Pixel coordinate grounding data:

================

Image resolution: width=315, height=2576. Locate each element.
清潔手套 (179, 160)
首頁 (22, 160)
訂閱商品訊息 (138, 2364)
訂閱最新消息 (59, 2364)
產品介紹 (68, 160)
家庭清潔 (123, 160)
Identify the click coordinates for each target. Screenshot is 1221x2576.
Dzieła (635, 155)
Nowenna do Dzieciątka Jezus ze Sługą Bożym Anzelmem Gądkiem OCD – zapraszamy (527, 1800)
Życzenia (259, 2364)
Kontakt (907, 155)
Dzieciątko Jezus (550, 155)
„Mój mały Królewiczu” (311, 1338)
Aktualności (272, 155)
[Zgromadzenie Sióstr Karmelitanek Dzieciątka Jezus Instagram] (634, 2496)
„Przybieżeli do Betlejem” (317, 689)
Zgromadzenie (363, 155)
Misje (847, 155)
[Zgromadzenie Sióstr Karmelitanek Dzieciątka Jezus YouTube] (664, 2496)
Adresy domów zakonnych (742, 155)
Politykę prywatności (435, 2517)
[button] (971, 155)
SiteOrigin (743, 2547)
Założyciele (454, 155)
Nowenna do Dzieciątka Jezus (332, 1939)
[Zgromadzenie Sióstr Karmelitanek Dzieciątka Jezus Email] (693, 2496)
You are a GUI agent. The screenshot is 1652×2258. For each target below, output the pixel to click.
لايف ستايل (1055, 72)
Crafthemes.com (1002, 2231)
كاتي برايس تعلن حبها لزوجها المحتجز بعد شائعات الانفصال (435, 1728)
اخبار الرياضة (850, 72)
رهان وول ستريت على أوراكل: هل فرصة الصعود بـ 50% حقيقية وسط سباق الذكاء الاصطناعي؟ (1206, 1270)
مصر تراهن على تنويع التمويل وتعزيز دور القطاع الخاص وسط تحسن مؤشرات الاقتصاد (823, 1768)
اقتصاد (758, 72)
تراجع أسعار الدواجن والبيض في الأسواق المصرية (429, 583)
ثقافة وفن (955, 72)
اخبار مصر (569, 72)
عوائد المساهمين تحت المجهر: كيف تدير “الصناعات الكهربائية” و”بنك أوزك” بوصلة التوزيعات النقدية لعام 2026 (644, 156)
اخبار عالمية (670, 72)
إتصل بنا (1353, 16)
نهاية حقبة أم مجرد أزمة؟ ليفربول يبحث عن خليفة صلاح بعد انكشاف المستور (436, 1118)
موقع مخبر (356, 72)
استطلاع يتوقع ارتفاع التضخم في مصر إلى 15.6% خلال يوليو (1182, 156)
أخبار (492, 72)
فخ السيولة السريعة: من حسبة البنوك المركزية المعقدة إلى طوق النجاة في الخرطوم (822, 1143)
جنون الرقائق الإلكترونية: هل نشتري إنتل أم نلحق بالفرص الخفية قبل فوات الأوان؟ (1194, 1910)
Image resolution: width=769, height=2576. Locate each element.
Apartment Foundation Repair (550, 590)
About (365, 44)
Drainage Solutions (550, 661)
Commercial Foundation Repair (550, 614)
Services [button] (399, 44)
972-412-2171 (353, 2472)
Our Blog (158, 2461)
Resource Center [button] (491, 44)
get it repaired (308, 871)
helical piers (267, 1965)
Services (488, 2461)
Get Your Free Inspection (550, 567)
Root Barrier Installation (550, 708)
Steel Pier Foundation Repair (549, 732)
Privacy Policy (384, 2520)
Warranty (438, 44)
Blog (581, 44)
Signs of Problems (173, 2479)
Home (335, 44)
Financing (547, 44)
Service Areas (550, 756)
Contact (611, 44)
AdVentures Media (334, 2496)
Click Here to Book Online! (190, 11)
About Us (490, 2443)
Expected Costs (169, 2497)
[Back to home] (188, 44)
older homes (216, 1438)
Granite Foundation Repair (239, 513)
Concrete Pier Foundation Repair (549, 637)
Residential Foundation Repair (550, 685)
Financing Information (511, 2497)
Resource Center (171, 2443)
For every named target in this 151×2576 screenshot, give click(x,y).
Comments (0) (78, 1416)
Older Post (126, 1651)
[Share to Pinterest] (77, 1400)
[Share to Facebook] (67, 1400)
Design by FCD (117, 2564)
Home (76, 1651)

================

## Required action
Exactly the lines running from the top of the records to the line that contains "Założyciele (454, 155)", inclusive, must be set down, and nothing more.

## Written reply
Image resolution: width=315, height=2576. Locate each element.
清潔手套 (179, 160)
首頁 (22, 160)
訂閱商品訊息 (138, 2364)
訂閱最新消息 (59, 2364)
產品介紹 (68, 160)
家庭清潔 (123, 160)
Identify the click coordinates for each target. Screenshot is 1221x2576.
Dzieła (635, 155)
Nowenna do Dzieciątka Jezus ze Sługą Bożym Anzelmem Gądkiem OCD – zapraszamy (527, 1800)
Życzenia (259, 2364)
Kontakt (907, 155)
Dzieciątko Jezus (550, 155)
„Mój mały Królewiczu” (311, 1338)
Aktualności (272, 155)
[Zgromadzenie Sióstr Karmelitanek Dzieciątka Jezus Instagram] (634, 2496)
„Przybieżeli do Betlejem” (317, 689)
Zgromadzenie (363, 155)
Misje (847, 155)
[Zgromadzenie Sióstr Karmelitanek Dzieciątka Jezus YouTube] (664, 2496)
Adresy domów zakonnych (742, 155)
Politykę prywatności (435, 2517)
[button] (971, 155)
SiteOrigin (743, 2547)
Założyciele (454, 155)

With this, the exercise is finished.